## TEXT FOR ANALYSIS

Yesterdays Restaurant and Saloon in Chloride, Arizona

Soon, a railroad spur was in place to transport the ore found in Chloride to Kingman and beyond. The train service also included passenger cars for locals, treasure-seekers, and the curious to visit this booming mining town nestled on the west side of the Cerbat Mountains.

Unlike many of these communities which dry up almost as quickly as they started, Chloride really only had a moment in its history of losing so many folks that it almost truly became a ghost town. During WWII many miners dropped their picks and shovels and picked up rifles and ammunition in the service of their country.

As the war ended, people started returning to Chloride but not just for mining, though there are still plenty of active mines in the area, but folks looked upon the small town as a haven from the ‘big city life’ and relished in the close knit community.

In fact, a lot of artists and musicians moved into the area to take advantage of the mild weather that Chloride had to offer and the beautiful landscape which can inspire such persons to wonderful creative moments.

I sat down for a moment on the exterior porch of The Thirsty Miner Soda Shop and Emporium located along North 2nd Street and started playing my harmonica. I felt inspired by the blue skies, wonderful vistas toward the mountains when suddenly the owner came out and smiled.

“Sorry,” she said. “I thought a cat got run over in the road.”

One true artist, not me, was Roy Purcell, a world renowned western painter who created marvelously brightly colored pieces of art depicting the beauty of the western scenery and way of life.

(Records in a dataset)
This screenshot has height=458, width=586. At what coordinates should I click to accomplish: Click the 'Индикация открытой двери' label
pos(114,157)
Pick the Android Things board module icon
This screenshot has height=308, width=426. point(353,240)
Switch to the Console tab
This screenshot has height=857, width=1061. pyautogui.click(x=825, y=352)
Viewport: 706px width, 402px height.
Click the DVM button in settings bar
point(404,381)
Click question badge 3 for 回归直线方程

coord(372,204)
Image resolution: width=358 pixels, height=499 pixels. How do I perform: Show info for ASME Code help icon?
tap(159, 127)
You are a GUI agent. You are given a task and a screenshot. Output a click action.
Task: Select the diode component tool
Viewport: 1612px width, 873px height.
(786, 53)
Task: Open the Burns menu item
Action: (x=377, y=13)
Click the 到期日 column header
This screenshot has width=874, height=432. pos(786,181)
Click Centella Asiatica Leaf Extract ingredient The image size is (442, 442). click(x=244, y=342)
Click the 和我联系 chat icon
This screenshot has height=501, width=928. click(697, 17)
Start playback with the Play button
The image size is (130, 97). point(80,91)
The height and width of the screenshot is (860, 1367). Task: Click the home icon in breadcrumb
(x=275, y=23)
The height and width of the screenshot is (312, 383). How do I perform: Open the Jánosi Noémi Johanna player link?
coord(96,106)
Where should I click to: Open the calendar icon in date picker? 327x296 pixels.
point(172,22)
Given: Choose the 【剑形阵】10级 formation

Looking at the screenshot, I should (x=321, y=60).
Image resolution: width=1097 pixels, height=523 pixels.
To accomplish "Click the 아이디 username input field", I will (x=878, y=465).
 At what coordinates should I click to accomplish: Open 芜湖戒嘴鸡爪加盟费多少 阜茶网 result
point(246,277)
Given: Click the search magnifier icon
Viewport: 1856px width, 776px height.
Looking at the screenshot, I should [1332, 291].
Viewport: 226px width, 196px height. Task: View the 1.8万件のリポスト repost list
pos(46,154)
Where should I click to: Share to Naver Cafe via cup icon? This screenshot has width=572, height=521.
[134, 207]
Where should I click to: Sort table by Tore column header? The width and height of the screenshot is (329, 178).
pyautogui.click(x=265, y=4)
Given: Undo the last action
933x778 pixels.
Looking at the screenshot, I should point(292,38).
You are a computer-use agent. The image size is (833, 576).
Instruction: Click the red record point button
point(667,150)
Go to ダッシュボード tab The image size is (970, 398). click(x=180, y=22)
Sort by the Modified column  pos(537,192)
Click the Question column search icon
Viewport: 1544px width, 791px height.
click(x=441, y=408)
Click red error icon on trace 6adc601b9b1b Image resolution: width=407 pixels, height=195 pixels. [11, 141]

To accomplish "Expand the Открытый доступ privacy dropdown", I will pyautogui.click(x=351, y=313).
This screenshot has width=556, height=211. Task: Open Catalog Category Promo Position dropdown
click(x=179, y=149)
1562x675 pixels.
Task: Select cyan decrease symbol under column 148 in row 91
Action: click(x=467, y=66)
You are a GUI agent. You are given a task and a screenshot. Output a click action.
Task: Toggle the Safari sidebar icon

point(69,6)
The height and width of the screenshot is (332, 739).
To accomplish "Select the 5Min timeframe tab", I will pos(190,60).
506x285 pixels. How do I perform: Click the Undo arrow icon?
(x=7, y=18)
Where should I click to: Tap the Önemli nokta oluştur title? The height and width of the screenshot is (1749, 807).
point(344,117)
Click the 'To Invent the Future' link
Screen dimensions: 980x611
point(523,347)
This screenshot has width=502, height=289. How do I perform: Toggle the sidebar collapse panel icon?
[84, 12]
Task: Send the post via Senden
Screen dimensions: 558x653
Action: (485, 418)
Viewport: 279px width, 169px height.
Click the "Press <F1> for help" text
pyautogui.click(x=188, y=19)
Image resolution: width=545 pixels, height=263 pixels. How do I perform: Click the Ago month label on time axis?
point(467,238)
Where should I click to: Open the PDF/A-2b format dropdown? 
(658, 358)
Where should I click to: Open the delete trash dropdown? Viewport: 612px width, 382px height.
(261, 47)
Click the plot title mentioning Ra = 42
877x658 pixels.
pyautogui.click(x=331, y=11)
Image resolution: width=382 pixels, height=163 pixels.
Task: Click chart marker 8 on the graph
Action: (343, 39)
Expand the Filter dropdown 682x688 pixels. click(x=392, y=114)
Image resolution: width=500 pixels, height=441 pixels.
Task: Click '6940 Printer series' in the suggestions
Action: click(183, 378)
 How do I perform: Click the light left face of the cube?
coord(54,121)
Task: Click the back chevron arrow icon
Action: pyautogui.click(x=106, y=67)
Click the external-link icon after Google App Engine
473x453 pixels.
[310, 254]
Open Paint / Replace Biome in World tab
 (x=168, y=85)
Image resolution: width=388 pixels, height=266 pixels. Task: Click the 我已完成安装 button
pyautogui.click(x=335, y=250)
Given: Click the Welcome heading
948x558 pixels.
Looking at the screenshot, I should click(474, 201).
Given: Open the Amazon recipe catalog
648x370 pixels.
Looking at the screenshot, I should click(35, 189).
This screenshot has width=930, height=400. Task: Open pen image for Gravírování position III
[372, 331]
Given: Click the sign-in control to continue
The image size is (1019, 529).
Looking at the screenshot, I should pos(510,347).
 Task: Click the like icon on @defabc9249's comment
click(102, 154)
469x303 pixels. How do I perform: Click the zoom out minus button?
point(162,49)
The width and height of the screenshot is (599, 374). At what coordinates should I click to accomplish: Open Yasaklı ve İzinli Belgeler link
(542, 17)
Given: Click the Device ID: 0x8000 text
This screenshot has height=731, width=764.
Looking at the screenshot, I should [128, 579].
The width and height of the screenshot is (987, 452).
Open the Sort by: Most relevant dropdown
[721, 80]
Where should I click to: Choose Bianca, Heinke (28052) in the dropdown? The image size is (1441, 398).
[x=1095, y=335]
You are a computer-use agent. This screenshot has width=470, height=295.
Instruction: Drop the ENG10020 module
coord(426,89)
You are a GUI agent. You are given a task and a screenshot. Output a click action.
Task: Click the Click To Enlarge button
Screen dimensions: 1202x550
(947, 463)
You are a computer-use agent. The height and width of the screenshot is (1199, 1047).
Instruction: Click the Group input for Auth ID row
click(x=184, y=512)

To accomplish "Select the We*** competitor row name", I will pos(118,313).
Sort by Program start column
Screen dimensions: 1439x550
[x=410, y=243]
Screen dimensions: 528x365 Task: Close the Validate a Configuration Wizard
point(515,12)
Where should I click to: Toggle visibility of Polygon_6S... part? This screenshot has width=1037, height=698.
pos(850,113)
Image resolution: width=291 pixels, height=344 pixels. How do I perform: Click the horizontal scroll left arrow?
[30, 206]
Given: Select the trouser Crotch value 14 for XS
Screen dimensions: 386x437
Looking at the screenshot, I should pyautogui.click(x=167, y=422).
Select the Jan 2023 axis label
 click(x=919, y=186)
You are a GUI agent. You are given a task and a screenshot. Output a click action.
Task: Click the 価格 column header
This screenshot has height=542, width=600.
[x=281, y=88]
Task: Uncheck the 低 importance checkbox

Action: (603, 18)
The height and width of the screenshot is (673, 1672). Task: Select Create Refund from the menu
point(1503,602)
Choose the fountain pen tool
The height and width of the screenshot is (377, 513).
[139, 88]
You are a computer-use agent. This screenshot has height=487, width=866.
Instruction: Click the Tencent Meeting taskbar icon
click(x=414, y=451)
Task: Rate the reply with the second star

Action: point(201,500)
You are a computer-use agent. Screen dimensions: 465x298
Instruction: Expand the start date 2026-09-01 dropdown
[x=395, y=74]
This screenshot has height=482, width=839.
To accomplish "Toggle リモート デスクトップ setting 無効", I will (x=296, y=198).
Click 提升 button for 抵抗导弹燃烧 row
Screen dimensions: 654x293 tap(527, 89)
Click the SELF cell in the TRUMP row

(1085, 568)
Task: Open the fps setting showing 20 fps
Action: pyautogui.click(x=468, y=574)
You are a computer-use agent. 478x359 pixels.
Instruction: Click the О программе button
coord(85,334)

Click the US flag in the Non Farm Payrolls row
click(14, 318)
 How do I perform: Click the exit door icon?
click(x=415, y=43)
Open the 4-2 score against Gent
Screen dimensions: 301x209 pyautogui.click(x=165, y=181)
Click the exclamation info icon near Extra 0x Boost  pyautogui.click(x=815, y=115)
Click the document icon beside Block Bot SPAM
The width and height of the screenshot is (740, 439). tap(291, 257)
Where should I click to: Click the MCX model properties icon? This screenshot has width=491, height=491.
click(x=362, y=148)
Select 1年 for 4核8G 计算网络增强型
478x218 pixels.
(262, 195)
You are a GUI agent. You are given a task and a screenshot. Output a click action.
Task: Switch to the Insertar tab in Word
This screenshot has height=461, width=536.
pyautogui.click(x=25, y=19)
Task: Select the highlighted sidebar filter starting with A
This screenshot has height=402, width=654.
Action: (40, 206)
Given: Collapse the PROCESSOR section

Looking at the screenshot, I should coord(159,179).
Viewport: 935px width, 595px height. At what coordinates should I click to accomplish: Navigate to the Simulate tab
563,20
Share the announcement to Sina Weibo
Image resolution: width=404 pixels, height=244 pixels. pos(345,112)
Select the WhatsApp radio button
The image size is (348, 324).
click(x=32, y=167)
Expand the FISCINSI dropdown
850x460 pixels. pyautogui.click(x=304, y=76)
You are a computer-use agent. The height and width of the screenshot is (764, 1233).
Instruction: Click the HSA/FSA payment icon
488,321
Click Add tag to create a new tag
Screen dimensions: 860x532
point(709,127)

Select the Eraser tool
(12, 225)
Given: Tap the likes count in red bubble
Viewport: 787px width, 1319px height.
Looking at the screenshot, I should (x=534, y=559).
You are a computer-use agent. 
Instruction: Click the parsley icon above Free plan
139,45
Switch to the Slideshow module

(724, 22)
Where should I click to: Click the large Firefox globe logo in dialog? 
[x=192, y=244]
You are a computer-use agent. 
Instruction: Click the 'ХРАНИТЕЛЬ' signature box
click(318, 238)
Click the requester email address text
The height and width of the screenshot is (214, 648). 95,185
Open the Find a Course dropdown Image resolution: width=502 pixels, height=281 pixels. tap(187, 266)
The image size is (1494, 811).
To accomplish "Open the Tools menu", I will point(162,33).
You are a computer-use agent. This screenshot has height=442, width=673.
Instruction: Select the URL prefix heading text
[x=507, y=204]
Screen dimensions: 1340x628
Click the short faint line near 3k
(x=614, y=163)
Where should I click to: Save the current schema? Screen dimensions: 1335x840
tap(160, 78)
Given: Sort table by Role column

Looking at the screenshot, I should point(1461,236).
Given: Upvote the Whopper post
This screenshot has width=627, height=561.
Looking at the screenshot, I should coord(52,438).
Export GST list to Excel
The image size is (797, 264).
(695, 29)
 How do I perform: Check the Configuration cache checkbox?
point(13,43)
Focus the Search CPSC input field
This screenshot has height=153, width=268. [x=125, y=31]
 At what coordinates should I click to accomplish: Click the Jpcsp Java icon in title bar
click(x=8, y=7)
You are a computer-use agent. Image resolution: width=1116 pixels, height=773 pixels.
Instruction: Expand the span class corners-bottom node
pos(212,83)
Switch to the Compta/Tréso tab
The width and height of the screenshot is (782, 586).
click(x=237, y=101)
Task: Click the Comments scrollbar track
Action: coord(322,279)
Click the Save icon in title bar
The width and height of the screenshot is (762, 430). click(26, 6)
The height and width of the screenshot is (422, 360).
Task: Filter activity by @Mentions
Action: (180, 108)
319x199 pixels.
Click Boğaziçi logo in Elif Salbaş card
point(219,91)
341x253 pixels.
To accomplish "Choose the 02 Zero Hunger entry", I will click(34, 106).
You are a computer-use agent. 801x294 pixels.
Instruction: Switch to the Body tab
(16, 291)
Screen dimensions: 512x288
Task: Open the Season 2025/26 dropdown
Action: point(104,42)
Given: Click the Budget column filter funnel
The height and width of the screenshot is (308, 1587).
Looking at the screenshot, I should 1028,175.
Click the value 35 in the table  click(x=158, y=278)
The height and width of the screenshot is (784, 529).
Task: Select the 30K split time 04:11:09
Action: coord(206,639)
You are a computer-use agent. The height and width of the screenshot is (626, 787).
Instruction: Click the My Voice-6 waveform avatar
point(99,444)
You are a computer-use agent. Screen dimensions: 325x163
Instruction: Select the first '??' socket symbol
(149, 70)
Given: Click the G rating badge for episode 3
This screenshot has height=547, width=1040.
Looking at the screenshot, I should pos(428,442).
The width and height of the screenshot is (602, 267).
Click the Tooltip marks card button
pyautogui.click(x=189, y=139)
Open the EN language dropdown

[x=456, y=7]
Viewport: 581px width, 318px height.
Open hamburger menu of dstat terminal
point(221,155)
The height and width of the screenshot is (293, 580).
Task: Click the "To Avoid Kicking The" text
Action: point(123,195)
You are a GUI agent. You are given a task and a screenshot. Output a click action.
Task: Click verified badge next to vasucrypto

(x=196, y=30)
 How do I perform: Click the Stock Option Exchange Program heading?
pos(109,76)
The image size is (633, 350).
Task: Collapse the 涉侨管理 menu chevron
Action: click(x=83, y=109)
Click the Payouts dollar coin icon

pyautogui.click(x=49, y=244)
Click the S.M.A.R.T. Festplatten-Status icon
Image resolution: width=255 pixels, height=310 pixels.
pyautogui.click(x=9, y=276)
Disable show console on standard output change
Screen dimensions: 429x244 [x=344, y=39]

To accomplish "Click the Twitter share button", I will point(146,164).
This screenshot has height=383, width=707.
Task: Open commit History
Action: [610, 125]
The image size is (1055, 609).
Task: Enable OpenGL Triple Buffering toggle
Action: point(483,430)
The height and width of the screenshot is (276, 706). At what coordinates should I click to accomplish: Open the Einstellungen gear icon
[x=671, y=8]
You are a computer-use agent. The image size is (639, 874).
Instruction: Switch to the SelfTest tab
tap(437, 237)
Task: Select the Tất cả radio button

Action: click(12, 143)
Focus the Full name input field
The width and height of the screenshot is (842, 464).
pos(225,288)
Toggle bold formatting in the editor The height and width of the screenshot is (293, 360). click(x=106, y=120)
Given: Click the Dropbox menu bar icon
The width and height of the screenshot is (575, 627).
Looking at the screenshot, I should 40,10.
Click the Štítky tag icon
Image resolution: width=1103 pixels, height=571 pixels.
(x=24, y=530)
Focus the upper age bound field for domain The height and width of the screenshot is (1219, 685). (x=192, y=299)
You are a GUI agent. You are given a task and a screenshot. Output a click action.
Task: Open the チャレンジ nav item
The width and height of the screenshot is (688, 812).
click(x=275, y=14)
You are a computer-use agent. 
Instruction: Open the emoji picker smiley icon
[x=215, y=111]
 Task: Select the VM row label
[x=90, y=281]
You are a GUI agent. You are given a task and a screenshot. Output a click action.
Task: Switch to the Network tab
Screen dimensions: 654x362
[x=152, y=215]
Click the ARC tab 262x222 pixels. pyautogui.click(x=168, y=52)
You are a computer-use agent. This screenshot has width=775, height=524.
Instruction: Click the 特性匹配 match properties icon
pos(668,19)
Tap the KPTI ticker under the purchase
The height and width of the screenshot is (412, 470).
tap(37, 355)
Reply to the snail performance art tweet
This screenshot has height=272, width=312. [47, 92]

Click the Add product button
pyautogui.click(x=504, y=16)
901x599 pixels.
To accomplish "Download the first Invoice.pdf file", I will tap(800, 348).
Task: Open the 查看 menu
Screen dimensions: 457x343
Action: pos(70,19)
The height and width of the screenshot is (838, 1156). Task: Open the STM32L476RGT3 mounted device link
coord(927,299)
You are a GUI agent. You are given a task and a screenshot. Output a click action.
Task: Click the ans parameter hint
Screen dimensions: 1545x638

## INSTRUCTIONS
a) Output the Chloride passage from "In fact, a lot" to "way of life.".
b) In the Chloride passage, along which street is The Thirsty Miner Soda Shop and Emporium located?
c) According to the Chloride passage, why did Chloride come close to becoming a ghost town?
This listing comes from a separate source.

## TASK RESPONSES
a)
In fact, a lot of artists and musicians moved into the area to take advantage of the mild weather that Chloride had to offer and the beautiful landscape which can inspire such persons to wonderful creative moments.

I sat down for a moment on the exterior porch of The Thirsty Miner Soda Shop and Emporium located along North 2nd Street and started playing my harmonica. I felt inspired by the blue skies, wonderful vistas toward the mountains when suddenly the owner came out and smiled.

“Sorry,” she said. “I thought a cat got run over in the road.”

One true artist, not me, was Roy Purcell, a world renowned western painter who created marvelously brightly colored pieces of art depicting the beauty of the western scenery and way of life.

b) North 2nd Street.

c) During WWII, many miners left their picks and shovels to serve their country. So many people departed that the town nearly became a ghost town.